Textile Art Commission

Location
Vancouver, Canada

Year
2025
Completed

Photography
Agustina García del Río

This tapestry was commissioned as a textile artwork for a private residence — an extension of the Ground and Gather collection translated from floor to wall. Where the rugs anchor the body to the ground, this piece lifts the same material language into a vertical plane, allowing material, gravity, and light to interact differently.

Hand-spun and woven in Argentina by artisan women working within inherited regional traditions, the tapestry carries the cadence of its making. The wool remains natural and perfectly imperfect, its tonal variation emerging from the fibre itself and local plant dyes. The composition moves gradually from lighter to deeper earth tones, echoing sand, soil, and sediment — a quiet topography rendered in textile.
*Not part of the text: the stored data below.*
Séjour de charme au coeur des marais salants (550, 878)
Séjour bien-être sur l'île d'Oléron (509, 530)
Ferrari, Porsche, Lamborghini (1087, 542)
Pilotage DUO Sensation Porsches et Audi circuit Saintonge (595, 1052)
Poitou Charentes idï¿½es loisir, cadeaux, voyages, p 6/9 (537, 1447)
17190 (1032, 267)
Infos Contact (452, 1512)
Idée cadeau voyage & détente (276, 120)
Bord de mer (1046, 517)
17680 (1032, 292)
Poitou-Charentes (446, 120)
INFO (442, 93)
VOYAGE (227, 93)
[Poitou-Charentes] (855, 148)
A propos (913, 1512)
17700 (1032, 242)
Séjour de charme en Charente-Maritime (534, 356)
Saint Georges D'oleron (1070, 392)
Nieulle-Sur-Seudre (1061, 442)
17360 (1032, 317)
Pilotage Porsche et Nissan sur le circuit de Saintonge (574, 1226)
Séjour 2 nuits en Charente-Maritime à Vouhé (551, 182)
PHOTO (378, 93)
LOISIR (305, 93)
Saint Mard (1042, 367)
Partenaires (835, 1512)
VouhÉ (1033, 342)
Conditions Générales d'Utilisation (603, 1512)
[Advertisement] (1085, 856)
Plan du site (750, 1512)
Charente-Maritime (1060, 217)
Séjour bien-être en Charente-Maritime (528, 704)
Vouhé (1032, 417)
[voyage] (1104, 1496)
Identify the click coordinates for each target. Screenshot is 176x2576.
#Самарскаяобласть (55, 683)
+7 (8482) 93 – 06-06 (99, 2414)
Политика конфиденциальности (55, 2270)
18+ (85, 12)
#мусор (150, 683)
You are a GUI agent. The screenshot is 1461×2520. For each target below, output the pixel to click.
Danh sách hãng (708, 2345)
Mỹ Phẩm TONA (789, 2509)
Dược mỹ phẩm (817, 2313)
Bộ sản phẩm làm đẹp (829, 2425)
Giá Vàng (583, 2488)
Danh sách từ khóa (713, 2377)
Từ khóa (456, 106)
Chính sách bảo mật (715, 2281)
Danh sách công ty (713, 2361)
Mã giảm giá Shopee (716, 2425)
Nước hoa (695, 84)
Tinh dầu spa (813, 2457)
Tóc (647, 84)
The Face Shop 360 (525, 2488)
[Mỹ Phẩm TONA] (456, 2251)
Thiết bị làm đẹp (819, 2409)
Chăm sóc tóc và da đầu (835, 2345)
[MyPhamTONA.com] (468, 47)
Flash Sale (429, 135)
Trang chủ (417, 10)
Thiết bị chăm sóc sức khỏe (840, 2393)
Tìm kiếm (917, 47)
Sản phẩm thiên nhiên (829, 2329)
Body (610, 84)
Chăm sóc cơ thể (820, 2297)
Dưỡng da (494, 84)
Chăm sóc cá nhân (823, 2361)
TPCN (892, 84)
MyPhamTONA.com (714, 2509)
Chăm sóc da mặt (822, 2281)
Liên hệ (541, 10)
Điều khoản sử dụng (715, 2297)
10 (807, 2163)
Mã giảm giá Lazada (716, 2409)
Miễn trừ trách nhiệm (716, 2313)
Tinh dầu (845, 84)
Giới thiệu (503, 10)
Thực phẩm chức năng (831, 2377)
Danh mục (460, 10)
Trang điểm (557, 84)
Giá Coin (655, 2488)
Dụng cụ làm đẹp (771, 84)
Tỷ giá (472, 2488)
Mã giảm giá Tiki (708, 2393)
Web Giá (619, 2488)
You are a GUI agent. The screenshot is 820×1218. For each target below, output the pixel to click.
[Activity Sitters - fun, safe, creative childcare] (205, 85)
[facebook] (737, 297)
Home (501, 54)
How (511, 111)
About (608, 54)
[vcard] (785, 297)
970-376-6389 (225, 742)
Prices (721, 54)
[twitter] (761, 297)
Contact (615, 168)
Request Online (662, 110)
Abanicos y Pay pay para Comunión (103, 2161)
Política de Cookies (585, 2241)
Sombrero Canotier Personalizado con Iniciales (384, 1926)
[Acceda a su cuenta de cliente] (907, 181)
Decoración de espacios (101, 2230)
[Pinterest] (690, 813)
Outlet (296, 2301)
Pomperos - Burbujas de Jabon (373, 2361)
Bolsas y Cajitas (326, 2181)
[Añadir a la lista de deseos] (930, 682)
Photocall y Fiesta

The surface is intentionally tactile. Thick, irregular loops absorb sound and soften the surrounding architecture, introducing soft and quiet warmth which nurtures rather than demands. The piece acts both as decoration, function and material presence — something that alters the atmosphere of the space through density, weight, and presence.

Through its sensory presence, the tapestry engages more than the eye. Its dense wool invites touch, absorbs sound, and carries the subtle, organic scent of natural fibre. Rooted in longstanding weaving traditions, the piece holds cultural memory within its structure — a quiet acknowledgement of collective craft histories and the enduring value of the hand-made.

Beyond its material expression, both wool and timber contribute inherent health benefits: regulating humidity, improving acoustics, and introducing biophilic warmth into interior environments. In this way, the tapestry reflects Common Dwells’ broader commitment to designing objects and spaces that support daily life not only aesthetically, but physiologically — enhancing well-being through material intelligence and sensory depth.

The wooden hanger, developed and manufactured using only hand tools by Pablo Mariano as part of our ongoing partnership, is crafted with the same restraint. Solid timber and discreet brass support details suspend the textile with clarity and balance, allowing the structure to remain visible without competing for attention.

Together, textile and timber form a composed whole — an object that holds time, labour, and landscape within its weave.